I wished to be a writer. But together with the wish there had come the knowledge that the literature that had given me the wish came from another world, far away from our own. (“Reading and Writing: A Personal Account,” 6)
This distance becomes for Naipaul question of audience, but it is here a question of how to understand literature, influence, and culture as the precondition of writing. Reading makes writing, not in that one needs to see exactly oneself in order to write without alienation (that’s much too strong), but that a sense of how and why one belongs to a place and in a tradition is crucial. In “Conrad’s Darkness and Mine,” an essay devoted exclusively to Conrad’s work, Naipaul revisits the theme:
To be a colonial was to know a kind of security; it was to inhabit a fixed world. And I suppose that in my fantasy I had seen myself coming to England as to some purely literary region, where, untrammeled by the accidents of history or background, I could make a romantic career for myself as a writer. But in the new world I felt that ground move below me. (“Conrad’s Darkness and Mine,” 170)
This passage describes, in particular, Naipaul’s time at Oxford and shortly after, where his life was an utter failure, but it also describes how that particular moment embodies the larger question of the Antilles, colonialism, and the possibility of writing. And then, elsewhere in the same essay:
It came to me that the great novelists wrote about highly organized societies. I had no such society; I couldn’t share the assumptions of the writers; I didn’t see my world reflected in theirs. My colonial world was more mixed and secondhand, and more restricted. (“Conrad’s Darkness and Mine,” 168)

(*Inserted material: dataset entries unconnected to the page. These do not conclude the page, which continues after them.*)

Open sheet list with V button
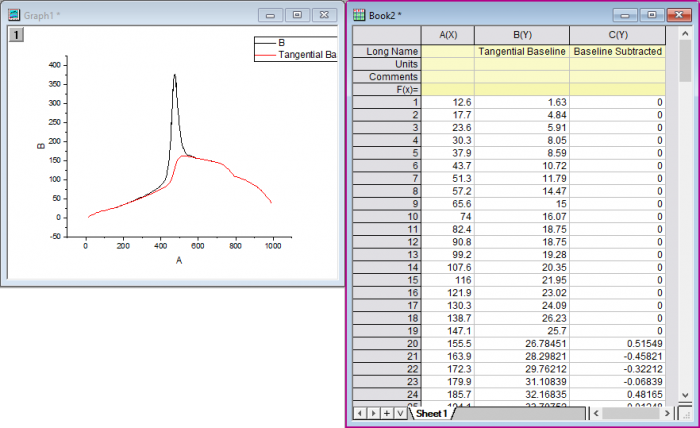coord(400,413)
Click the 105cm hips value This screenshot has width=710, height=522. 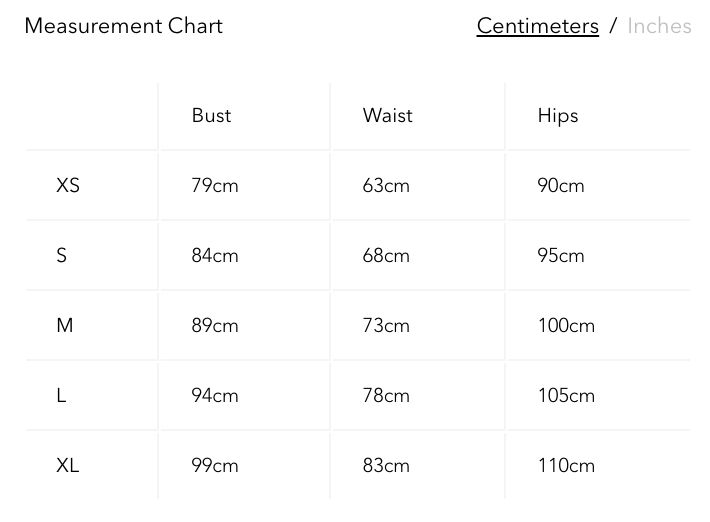[x=565, y=396]
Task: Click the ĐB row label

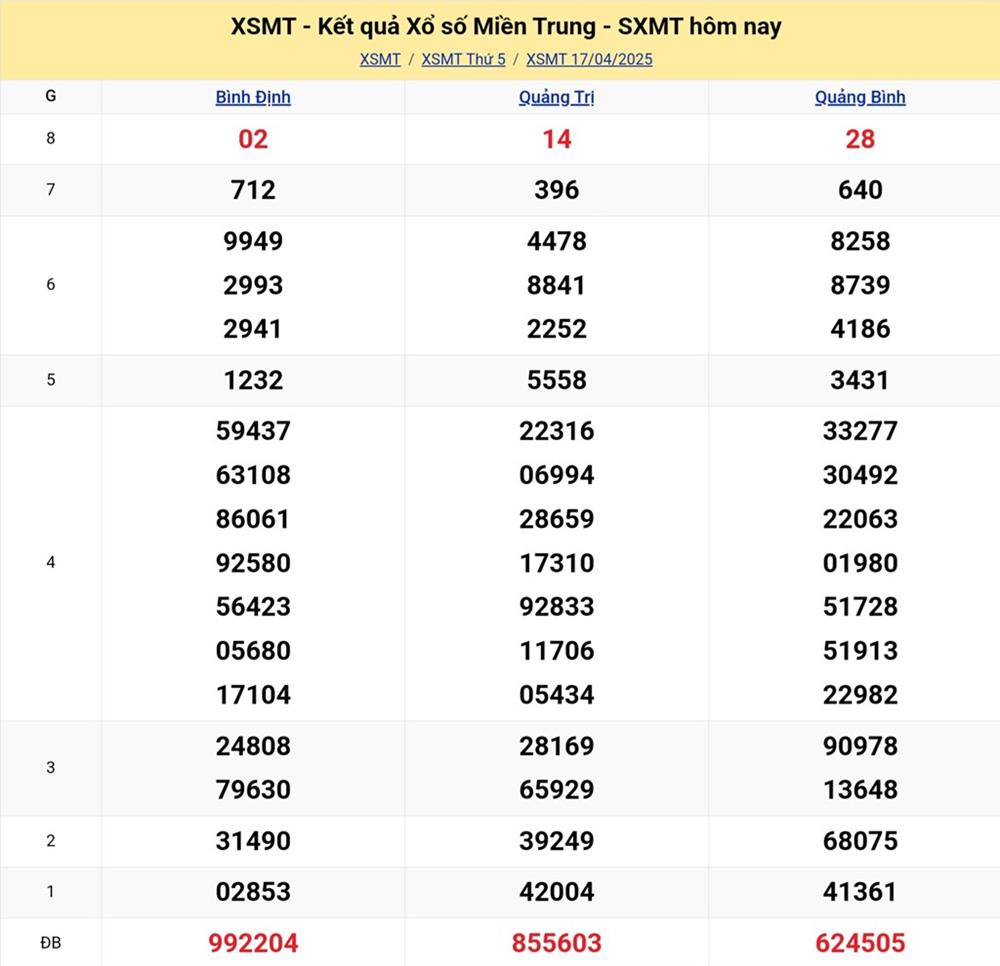Action: pos(50,942)

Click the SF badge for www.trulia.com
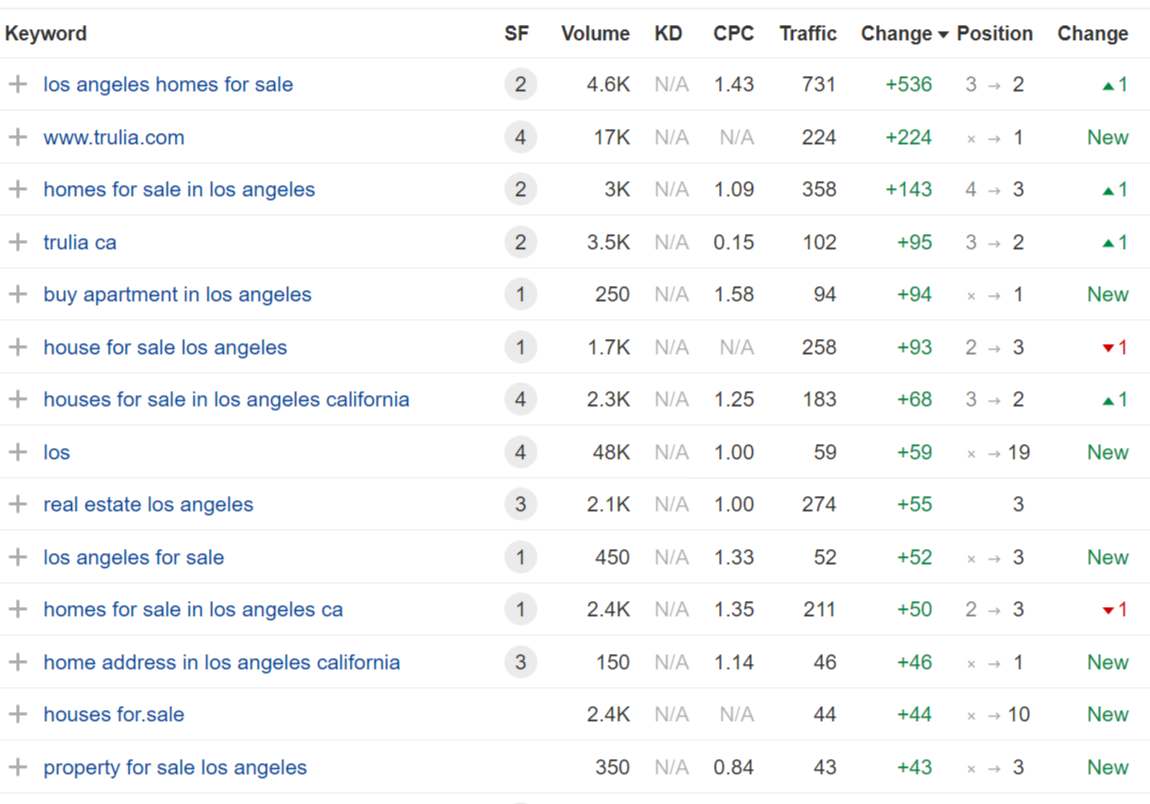[x=520, y=137]
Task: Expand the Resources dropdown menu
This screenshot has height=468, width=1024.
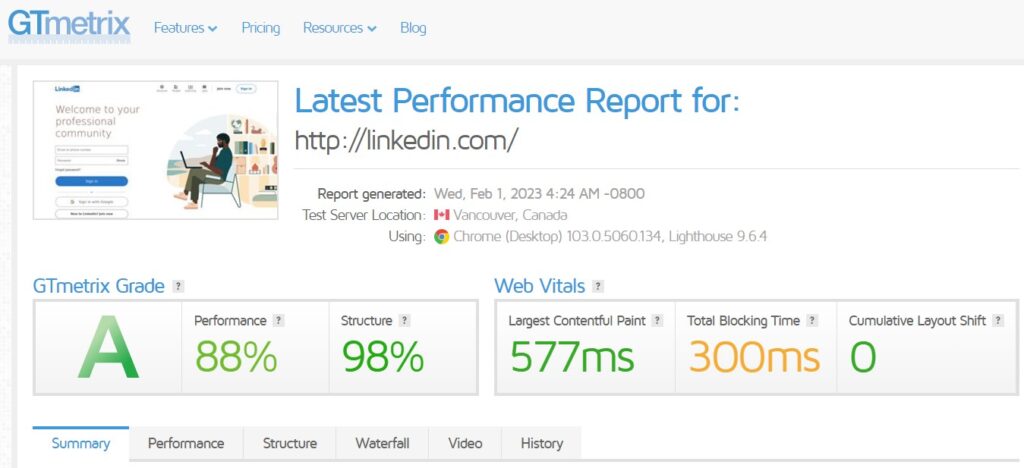Action: (339, 28)
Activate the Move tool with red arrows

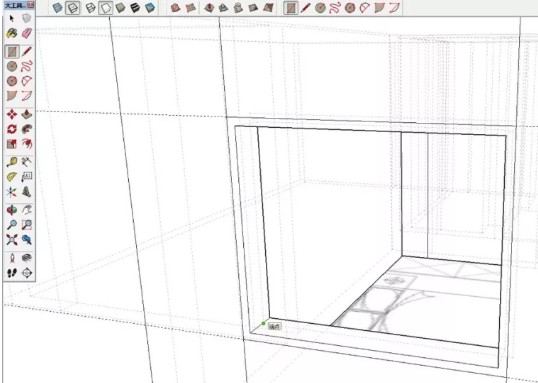(x=12, y=114)
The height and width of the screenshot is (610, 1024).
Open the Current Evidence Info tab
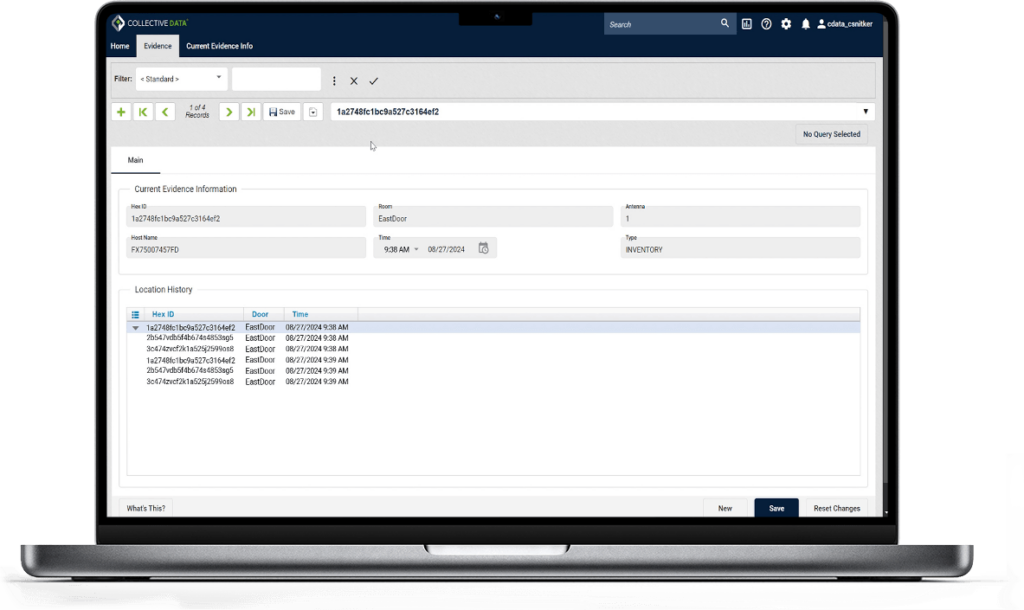pyautogui.click(x=219, y=46)
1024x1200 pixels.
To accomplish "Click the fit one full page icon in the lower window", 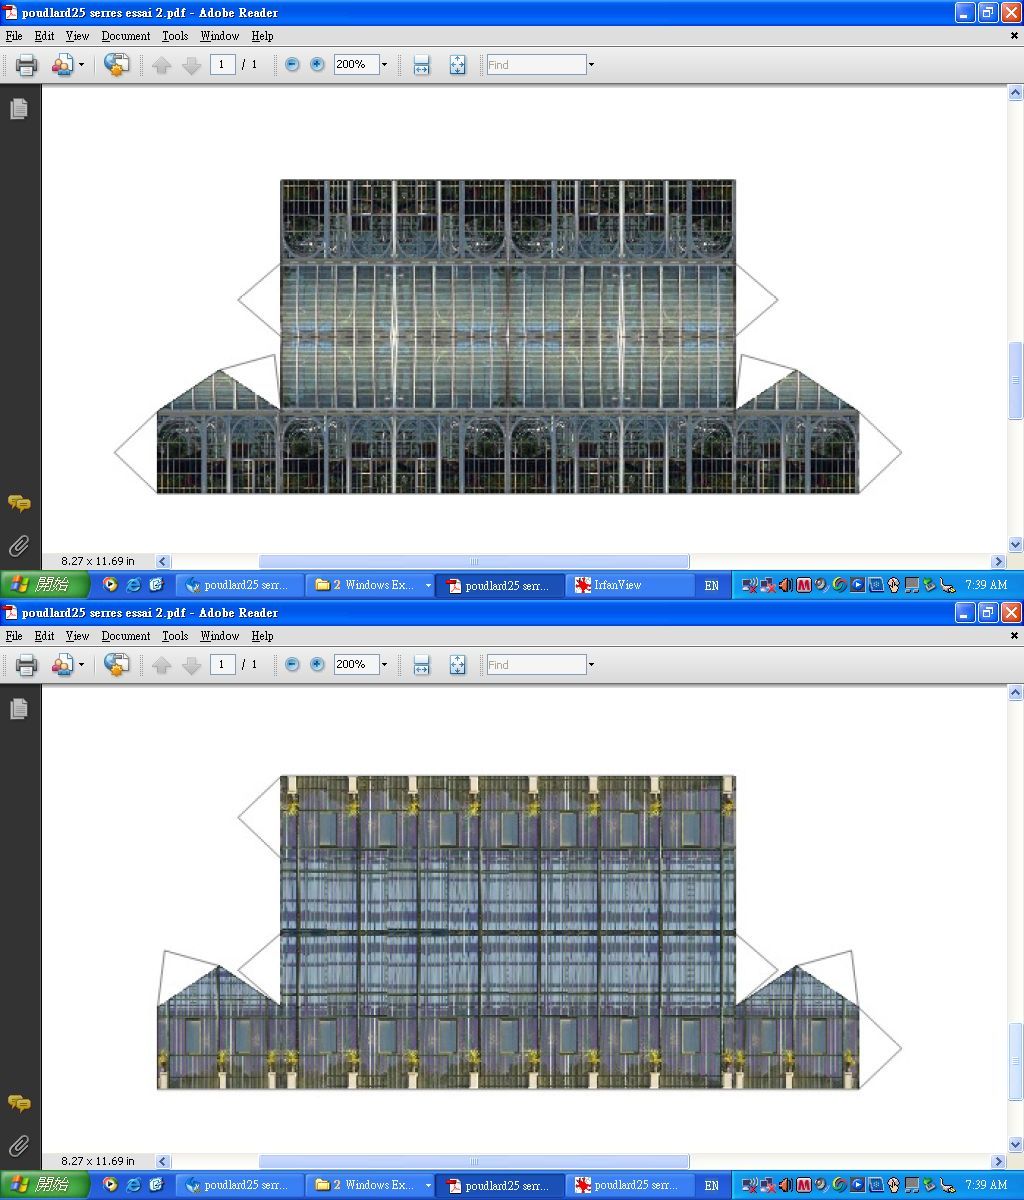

This last description is revealing and instructive, of course. The mixed character of the colonial world is akin to Fanon’s description (in the voice of a wounded soldier) of that world, and being black within it, as an amputation. The ideology of purity orients both Naipaul and Fanon, and they distinguish themselves from Césaire – whose relation to that same ideology produces the mourning that becomes Négritude – by the untreatable melancholy of Naipaul’s reflections on place and the radical optimism in Fanon’s imagination of a future. Naipaul’s melancholy, and we can see this in the famous account of the Tulsis family home’s decay and its oppressive disorder, is linked to a sense of ruin without promise; place, alienation, and death come from history, the house collapses, and so Mr. Biswas imagines a house of his own. Fanon’s description of Martiniquans as “an ironic people” has identical resonance. Ironic, never sincere, the cultural and psychological space of Fanon’s West Indies is unrooted and, in its unrooting, unproductive of anything other than alienated mimicry (think here of his reflections on diction in Black Skin, White Masks).
As well as the parallel description of place – with all the implications of history and memory – this is also a question that directed so much reflection in the 1950s and 1960s in the Caribbean: what is an audience? And, particularly, what is an audience in colonized space for the anti- or post-colonial writer? To where does that writer write? Thus, the questions I explored previously.